Los Angeles, Orange and six other counties filed a lawsuit in state court, seeking to collect personal property taxes on important software on computers that IBM Corp. and other companies lease to businesses.
The value of the data-storage software is about $30 billion in Los Angeles County alone and roughly $100 billion statewide. That could mean $1 million in annual tax revenue for the eight counties.
But so far IBM has resisted paying tax on the software, which the company considers to be intellectual property and therefore “not taxable under personal property statutes,” said Fred McNeese, an IBM spokesman in Armonk, N.Y.
Companies that own at least $30,000 in business equipment--including desks, chairs and computers--are subject to a 1% personal property tax on the value of that equipment, according to Albert Ramseyer, deputy county counsel for Los Angeles County. In determining the value of a computer, assessors included the cost of the hardware and the software required to run it, such as an operating system. The counties contend that data storage is a function of the operating system.

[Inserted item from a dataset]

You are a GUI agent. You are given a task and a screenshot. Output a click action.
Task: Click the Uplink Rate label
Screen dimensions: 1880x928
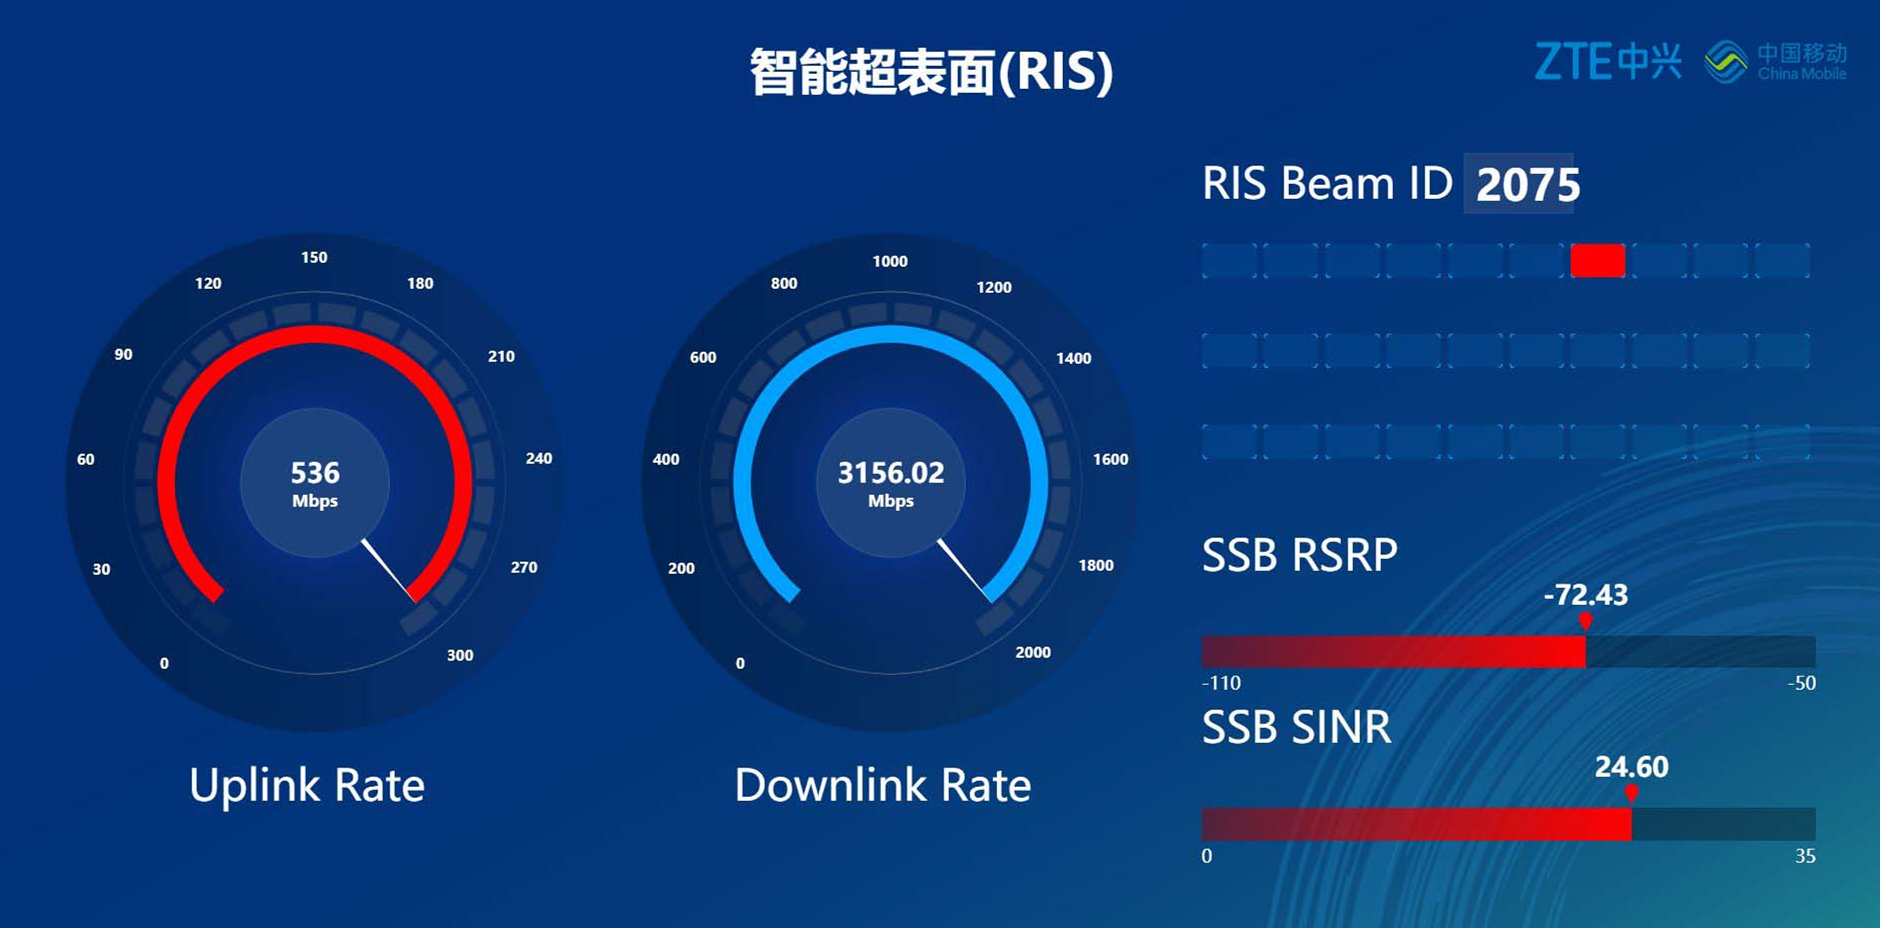tap(307, 787)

“We’re talking about the basic operational program, which is fundamental and necessary to the functioning of a computer,” said Richard Kennedy, a project manager in the Orange County assessor’s office. “If you take it out, the computer wouldn’t run.”
IBM and other companies that own large fleets of computers that are leased to other businesses tried to reduce their tax burden by asking the State Board of Equalization to change the definition of “fundamental and necessary” software so operating systems were not included. The board amended its property tax rules with that exemption, which took effect Nov. 3.
So the eight counties--which also include Alameda, Napa, San Diego, San Francisco, Santa Clara and Solano--filed suit in Los Angeles on Friday against the board, claiming the new rules are invalid and should be abolished.
In the suit, the counties contend that the new rules are contrary to the “language and intent” of the original tax law passed by the Legislature, that they “create an unlawful exemption from property taxation,” and that in changing the rules, the board acted “beyond its lawful authority.”
Richard Johnson, chief of the Board of Equalization’s assessment standard’s division in Sacramento, said the tax law was clarified, not changed. He would not comment on the suit.